Men and women are more alike than was at one time thought. | Getty Images

Q: I have been watching my grandson and his girlfriend for these past few years and the more that I see them the more that I wonder if the way in which the world is going is all that great.

My concerns are with gender roles, and who is to do what around the house.

It was relatively easy back in the day when we were raising our children. Charlie spent most of his days and evenings either in the barn or out on a field somewhere. He was too busy to spend much time with me and the kids. In fact he did nothing around the house.

Fast forward to my grandson and his girlfriend and I find myself taking stock of this super busy guy, changing diapers, feeding the kids, making supper, washing their clothes and often as not doing the nightly baths for the kids before soothing them to sleep. His wife does all that stuff too and I suspect that sometimes they are literally tripping over each other to get things done.

It is like chaos around their house. Why can’t they go back to the old ways, when moms were moms; the compassionate ones and the place where kids felt safe and secure?

We know that women are more compassionate than are men so why not let them be that way, nurturing their children and pouring the foundations of compassion to the well-being of all children? Maybe the old ways were not so bad. What do you think?

A: You and the Dalai Lama seem to have a lot in common. Both of you believe that women are generally more compassionate than men and that women should therefore be given more opportunities to show their support for others.

The problem is that I am not so sure that women are all that much different than men. Neurological psychologists, given two brains, one male and the other female, cannot tell which is the male brain and which is the female brain. They are very similar to each to other.

Given that our brains are fundamental to our cognitive processes, it would suggest that men and women are more similar to one another than they are different.

The same is true for compassion.

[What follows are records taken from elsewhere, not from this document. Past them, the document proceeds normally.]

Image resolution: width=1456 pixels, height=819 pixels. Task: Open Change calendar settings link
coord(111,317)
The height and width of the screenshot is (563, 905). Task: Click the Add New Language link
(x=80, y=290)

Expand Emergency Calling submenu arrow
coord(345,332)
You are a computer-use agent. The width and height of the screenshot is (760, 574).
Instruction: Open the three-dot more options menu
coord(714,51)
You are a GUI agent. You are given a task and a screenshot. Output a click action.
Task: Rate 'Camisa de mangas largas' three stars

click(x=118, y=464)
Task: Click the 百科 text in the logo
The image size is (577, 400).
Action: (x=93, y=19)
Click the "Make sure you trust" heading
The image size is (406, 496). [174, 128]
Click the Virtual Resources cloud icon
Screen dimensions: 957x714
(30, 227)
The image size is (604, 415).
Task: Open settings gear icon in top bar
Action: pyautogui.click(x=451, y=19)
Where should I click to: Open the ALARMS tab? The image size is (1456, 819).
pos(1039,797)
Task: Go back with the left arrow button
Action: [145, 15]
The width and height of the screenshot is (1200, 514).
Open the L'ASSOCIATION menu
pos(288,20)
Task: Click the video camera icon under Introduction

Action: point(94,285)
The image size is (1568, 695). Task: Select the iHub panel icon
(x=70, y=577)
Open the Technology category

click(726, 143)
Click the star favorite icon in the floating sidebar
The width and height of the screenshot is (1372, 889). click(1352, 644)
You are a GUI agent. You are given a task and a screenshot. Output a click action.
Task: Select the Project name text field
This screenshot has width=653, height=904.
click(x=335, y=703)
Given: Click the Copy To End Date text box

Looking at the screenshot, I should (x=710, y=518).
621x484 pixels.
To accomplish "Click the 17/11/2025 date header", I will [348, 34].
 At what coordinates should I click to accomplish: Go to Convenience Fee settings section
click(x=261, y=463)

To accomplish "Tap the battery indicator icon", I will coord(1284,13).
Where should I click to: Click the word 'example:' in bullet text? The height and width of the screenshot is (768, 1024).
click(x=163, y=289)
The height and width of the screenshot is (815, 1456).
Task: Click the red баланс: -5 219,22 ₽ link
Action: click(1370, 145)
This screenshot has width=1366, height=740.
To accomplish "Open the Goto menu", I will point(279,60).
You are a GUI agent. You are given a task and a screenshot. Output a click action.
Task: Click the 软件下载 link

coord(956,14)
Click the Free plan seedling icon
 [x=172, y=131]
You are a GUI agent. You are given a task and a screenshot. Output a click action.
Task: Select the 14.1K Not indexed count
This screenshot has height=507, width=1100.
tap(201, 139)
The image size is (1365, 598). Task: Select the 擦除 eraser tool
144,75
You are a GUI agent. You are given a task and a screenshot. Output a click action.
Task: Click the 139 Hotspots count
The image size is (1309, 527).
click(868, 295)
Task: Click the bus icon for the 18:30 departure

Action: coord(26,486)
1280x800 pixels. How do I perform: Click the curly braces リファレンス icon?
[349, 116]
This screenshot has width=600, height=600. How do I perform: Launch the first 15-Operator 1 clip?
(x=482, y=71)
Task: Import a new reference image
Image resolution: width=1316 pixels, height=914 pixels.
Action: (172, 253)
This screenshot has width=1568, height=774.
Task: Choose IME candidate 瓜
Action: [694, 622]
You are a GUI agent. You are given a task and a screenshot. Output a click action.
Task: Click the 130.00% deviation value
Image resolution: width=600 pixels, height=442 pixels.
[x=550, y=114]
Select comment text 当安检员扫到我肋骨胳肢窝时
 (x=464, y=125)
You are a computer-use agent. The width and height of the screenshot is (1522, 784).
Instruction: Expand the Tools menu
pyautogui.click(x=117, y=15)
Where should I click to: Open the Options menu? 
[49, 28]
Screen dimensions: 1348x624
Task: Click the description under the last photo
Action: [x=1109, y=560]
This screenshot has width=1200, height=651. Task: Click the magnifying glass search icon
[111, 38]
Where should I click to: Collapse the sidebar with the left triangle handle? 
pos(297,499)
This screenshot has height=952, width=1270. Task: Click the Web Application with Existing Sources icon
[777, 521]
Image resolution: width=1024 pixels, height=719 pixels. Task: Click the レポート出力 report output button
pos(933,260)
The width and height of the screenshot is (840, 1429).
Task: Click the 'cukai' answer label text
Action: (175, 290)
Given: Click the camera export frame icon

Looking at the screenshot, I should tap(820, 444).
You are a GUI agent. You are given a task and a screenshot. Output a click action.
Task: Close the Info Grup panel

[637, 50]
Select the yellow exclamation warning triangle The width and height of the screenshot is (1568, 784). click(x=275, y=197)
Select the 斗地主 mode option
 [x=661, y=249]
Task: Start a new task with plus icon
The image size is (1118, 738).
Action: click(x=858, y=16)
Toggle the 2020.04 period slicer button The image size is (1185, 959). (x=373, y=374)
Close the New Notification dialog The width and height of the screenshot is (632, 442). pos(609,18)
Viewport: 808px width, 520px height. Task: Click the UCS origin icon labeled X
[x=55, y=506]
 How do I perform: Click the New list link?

Men and women are more alike than was at one time thought.

As a species, we survive by being sensitive to other people during difficult times. The more we support and encourage our neighbours, the better are our chances that they will be there for us when the tables have turned against our favour and we need help. Helping each other is a long tradition within the human species.

So what is different between men and women? Not that much. What is different, and which is being challenged by your son and his partner, are the ways in which they show compassion.

For years, women showed their compassion in the soothing tone of soft lullabies sung to those in distress. Men were the brazen ones, risking life and limb for the kitten stuck in the upper limb of a tree.

It is all drawn from compassion, but each is different.

The differences between men and women were drawn from things they learned growing up. Little boys were taught to be brazen, to not cry despite the pain, loneliness and sorrow. Little girls were taught to be loving and caring, to give out hugs and kisses, even if at times they did not feel terribly compassionate. But these were artificial distinctions and they needed to be challenged.

Your son and his partner are doing this; they are challenging their traditions. They are teaching their kids to be brazen because they feel brazen, not because they happen to be male.

They are teaching their children to be soothing, not because they are female but because they are calming and supportive people despite their genders. This is great. It means that as your grandchildren grow up, they will become the persons they were intended to become, not that which a social norm dictated.

What wonderful people they are going to be. Perhaps life is a little more confusing at the moment, but are you ever in for a treat with some super grandkids as the tide unfolds.